Stored data »
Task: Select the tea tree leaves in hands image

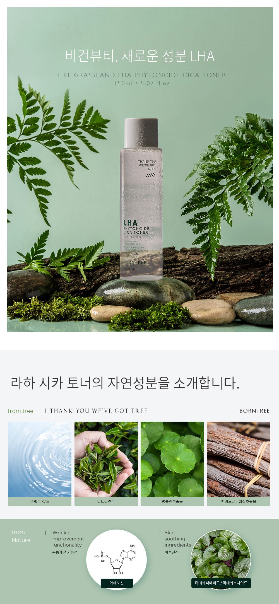Action: point(106,459)
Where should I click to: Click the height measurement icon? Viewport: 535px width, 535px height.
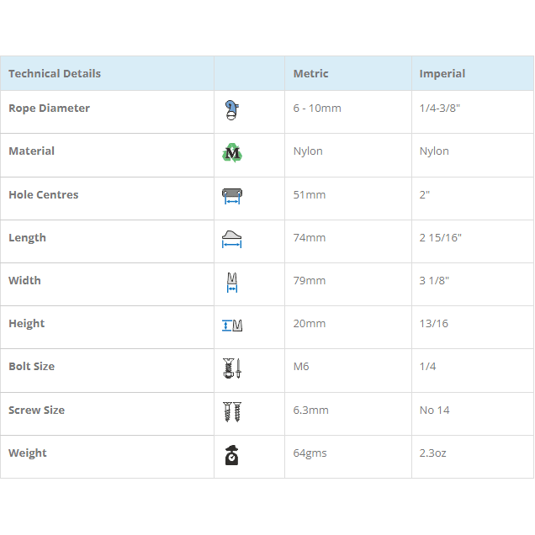click(x=232, y=325)
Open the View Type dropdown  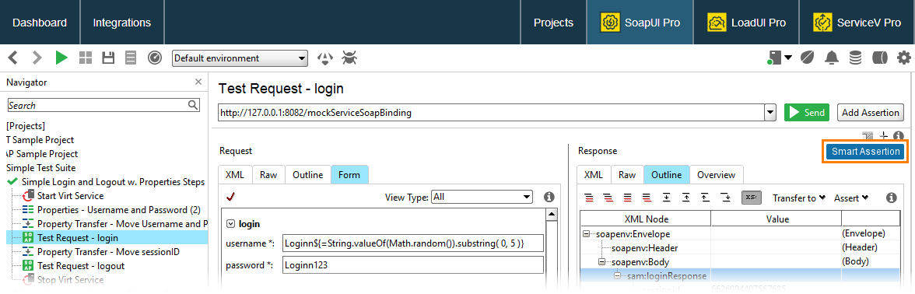482,197
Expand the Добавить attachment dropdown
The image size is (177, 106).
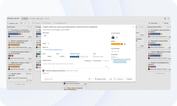(114, 57)
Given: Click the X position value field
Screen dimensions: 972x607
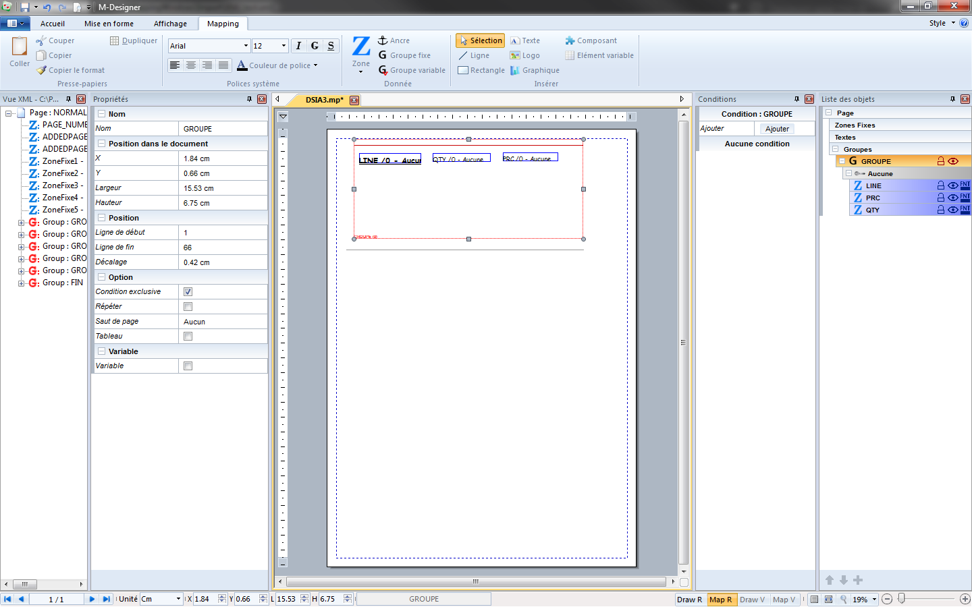Looking at the screenshot, I should click(x=223, y=158).
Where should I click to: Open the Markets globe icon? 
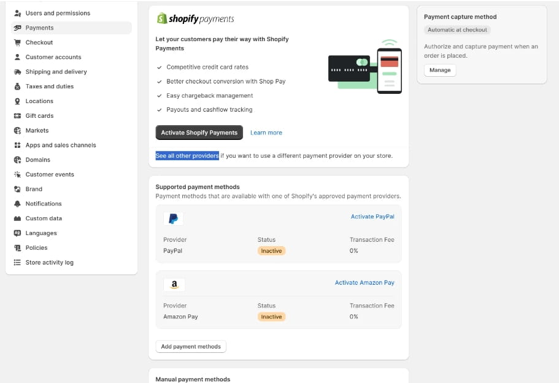pyautogui.click(x=17, y=130)
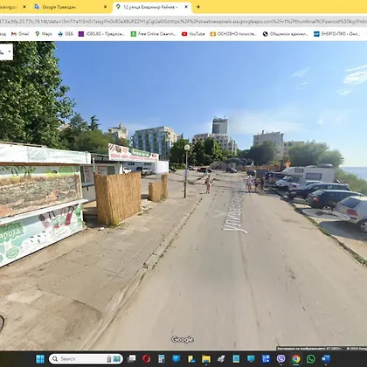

What to work on » Nothing but the lines from the one holding "Where should I click to: Open" to the end of the entries above should be echoed, exactly and with both ends included; omit the pictures.

Task solution »
Where should I click to: Open the Markets globe icon? 
pyautogui.click(x=17, y=130)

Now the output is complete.